"A conviction that we in reality derive our ſcanty ſupplies from exertions which would not be made, were they not neceſſary to reſtrain the popular ill humour, added to an habitual apprehenſion of the Clubs,* aſſiſted this manoeuvre; and a few of the ſections were, in conſequence, prevailed on to addreſs our Repreſentatives, and to requeſt they would remain at their poſt.—
* Paris had been long almoſt entirely dependent on the government for ſubſiſtence, ſo that an inſurrection could always be procured by withholding the uſual ſupply. The departments were pillaged by requiſitions, and enormous ſums ſent to the neutral countries to purchaſe proviſions, that the capital might be maintained in dependence and good humour. The proviſions obtained by theſe meanſ were diſtributed to the ſhopkeepers, who had inſtructions to retail them to the idle and diſorderly, at about a twentieth part of the original coſt, and no one could profit by this regulation, without firſt receiving a ticket from the Committee of his ſection. It was lately aſſerted in the Convention, and not diſavowed, that if the government perſiſted in this ſort of traffic, the annual loſſ attending the article of corn alone would amount to fifty millionſ ſterling. The reduction of the ſum in queſtion into Engliſh money is made on a preſumption that the French government did not mean (were it to be avoided) to commit an act of bankruptcy, and redeem their paper at leſs than par. Reckoning, however, at the real value of aſſignats when the calculation was made, and they were then worth perhaps a fifth of their nominal value, the government was actually at the expence of ten millions ſterling a year, for ſupplying Pariſ with a very ſcanty portion of bread! The ſum muſt appear enormous, but the peculation under ſuch a government muſt be incalculable; and when it is recollected that all neutral ſhips bringing cargoes for the republic muſt have been inſured at an immenſe premium, or perhaps eventually purchaſed by the French, and that very few could reach their deſtination, we may conclude that ſuch as did arrive coſt an immoderate ſum.

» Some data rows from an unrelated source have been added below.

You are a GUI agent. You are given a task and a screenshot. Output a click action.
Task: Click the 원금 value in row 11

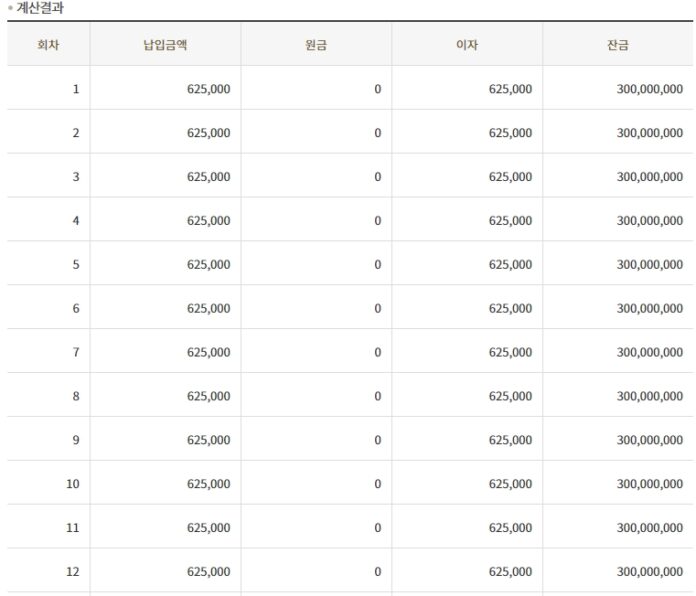377,528
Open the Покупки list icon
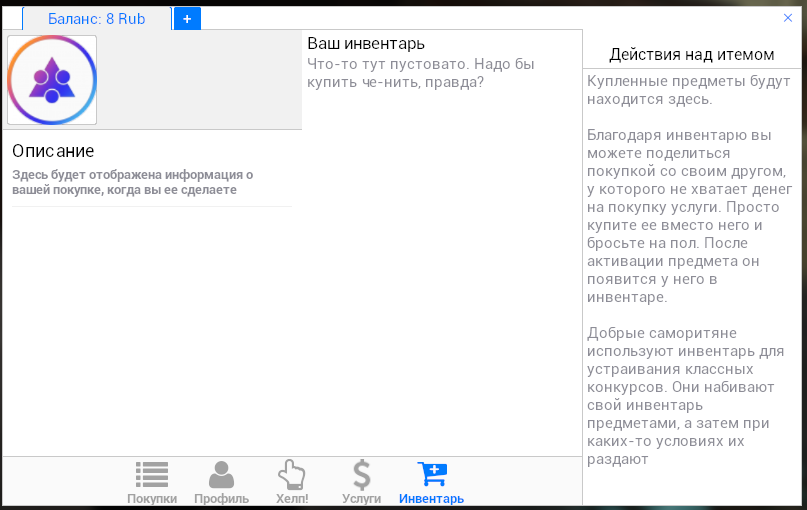807x510 pixels. point(152,474)
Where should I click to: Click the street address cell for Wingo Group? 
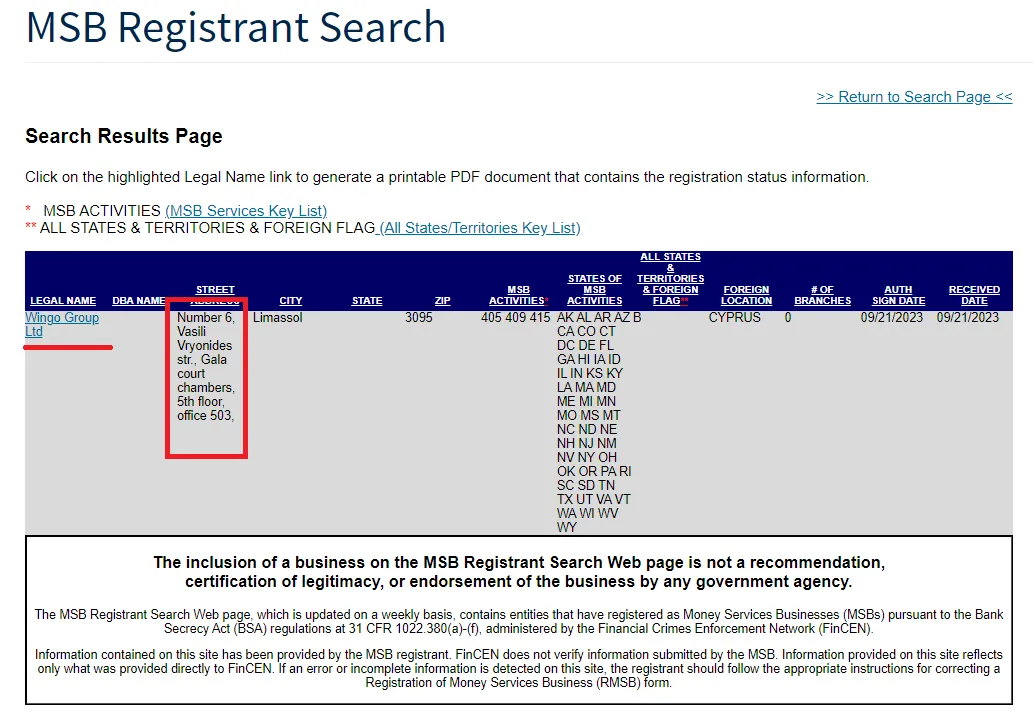(206, 366)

—"The inſurrection that immediately ſucceeded was at firſt the effect of a ſimilar ſcheme, and it ended in a party contention, in which the people, as uſual, were neuter.

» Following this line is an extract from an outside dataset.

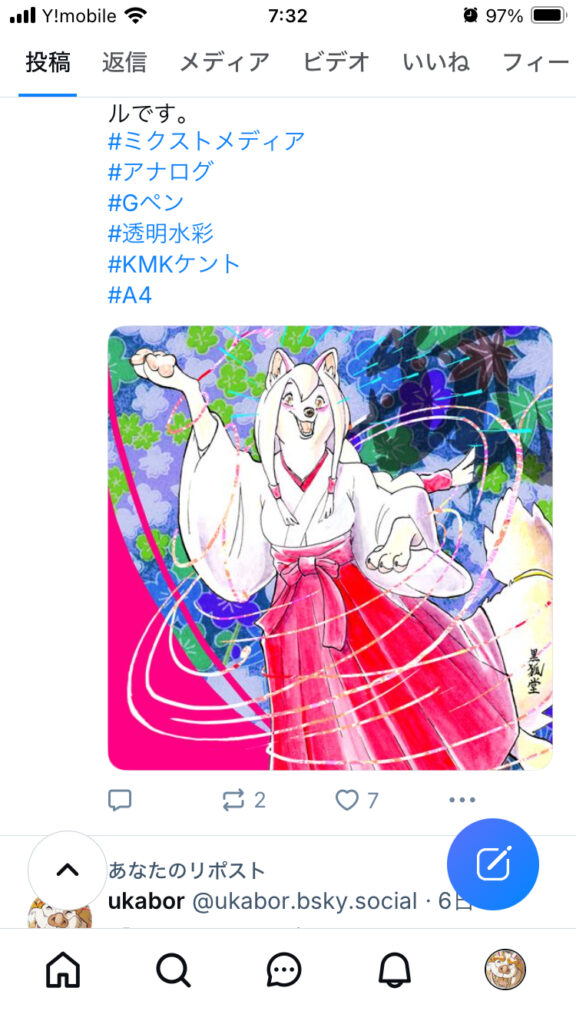Screen dimensions: 576x1024
Task: Switch to the メディア tab
Action: tap(225, 62)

"The examination into the conduct of Barrere, Collot, &c. had been delayed until it ſeemed rather a meaſure deſtined to protect than to bring them to puniſhment; and the impatience which was every where expreſſed on the ſubject, ſufficiently indicated the neceſſity, or at leaſt the prudence, of haſtening their trial. Such a proceſs could not be ventured on but at the riſk of involving the whole Convention in a labyrinth of crimes, inconſiſtencies, and ridicule, and the delinquentſ already began to exonerate themſelves by appealing to the vote of ſolemn approbation paſſed in their favour three months after the death of Robeſpierre had reſtored the Aſſembly to entire freedom.
"The only means of extrication from this dilemma, appeared to be that of finding ſome pretext to ſatiſfy the public vengeance, without hazarding the ſcandal of a judicial expoſure. Such a pretext it was not difficult to give riſe to: a diminiſhed portion of bread never fails to produce tumultuous aſſemblages, that are eaſily directed, though not eaſily ſuppreſſed; and crouds of this deſcription, agitated by real miſery, were excited (as we have every reaſon to ſuppoſe) by hired emiſſaries to aſſail the Convention with diſorderly clamours for bread. This being attributed to the friends of the culprits, decrees were opportunely introduced and paſſed for tranſporting them untried out of the republic, and for arreſting moſt of the principal Jacobin members as their partizans.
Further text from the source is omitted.